Chronique dessinée # 33

Dessins : Cathy Beauvallet
Texte : Dominique Delajot

Là-haut, tout là-haut… Voir le monde de haut.
Fabrice prend de la distance par obligation. Son métier est ainsi fait. Le matin il saisit les premiers barreaux de l’échelle et commence sa journée par une véritable épreuve physique. Il lui faut grimper trente-cinq mètres, soit cinq minutes d’ascension avant d’arriver à son poste de travail. Là, dans sa cabine d’un mètre carré, comme juché sur la tête d’un grand échassier, Fabrice, donne le rythme, il est l’œil du chantier. Fabrice est grutier.

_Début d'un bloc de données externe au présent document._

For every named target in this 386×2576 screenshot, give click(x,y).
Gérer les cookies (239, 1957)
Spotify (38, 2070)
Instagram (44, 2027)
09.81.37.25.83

La grue est un métronome, une grande machine construite sur place en deux jours et qui fait des ronds dans l’air rythmant ainsi la vaste fourmilière qui grouille à ses pieds. Dans un espace parfaitement hermétique, aux manettes de la puissante machine, Fabrice, un peu chef d’orchestre, un peu orfèvre, bat la mesure avec le grand bras métallique : en haut, en bas, à gauche à droite. La précision reste la grande qualité du bon grutier, pour les compagnons qui sont en bas, avoir plusieurs tonnes suspendues au-dessus de la tête, et qui doivent parfois parfaitement s’ajuster à l’issue de la manœuvre, demande une confiance absolue.
Le chantier de la Maisondelaculture pour Fabrice : « est une affaire complexe, énorme et parfois périlleuse ». Le mot périlleux est bien choisi quand il s’agit par exemple d’évoquer le positionnement des banches, qui servent à coffrer les murs en béton sur trois hauteurs. De très lourdes banches qui ont une grande prise au vent. Ce vent, l’ennemi du grutier, seul élément capable de faire immobiliser l’engin quand son souffle est trop fort. : « à 52 km/h nous ne levons plus de grosses charges et à plus de 72 km nous arrêtons ».

La fierté du métier

Evidemment, pour être grutier il ne faut pas souffrir du vertige. « Oui nous avons une certaine fierté à exercer ce métier. Nous sommes aussi fiers des chantiers réalisés. Il n’y a pas longtemps je suis retourné à Saint-Cyr-l’école pour revoir le groupe scolaire que nous avons construit ». Une structure impressionnante avec des grandes lettres en béton déposées à l’aide d’une grue télescopique. Cette fois, Fabrice n’était pas dans la grue, mais il travaillait à la pose pour ajuster l’alphabet géant. Une manœuvre aussi délicate que celle qui a eu lieu cet été à Bourges pour les gradins de la future Maisondelaculture.
Là-haut, tout là-haut, le grutier ne voit pas les heures passer. La grue est toujours en mouvement et lui doit être concentré du matin au soir, la vie de ceux qui sont en bas en dépend.
Après vingt-huit ans de métier dans le bâtiment Fabrice connaît la musique. Son regard sait prendre de la hauteur, au sens propre comme au sens figuré. Et puis diriger un métronome aussi puissant pour élever un bâtiment destiné à la Culture, c’est faire bel ouvrage.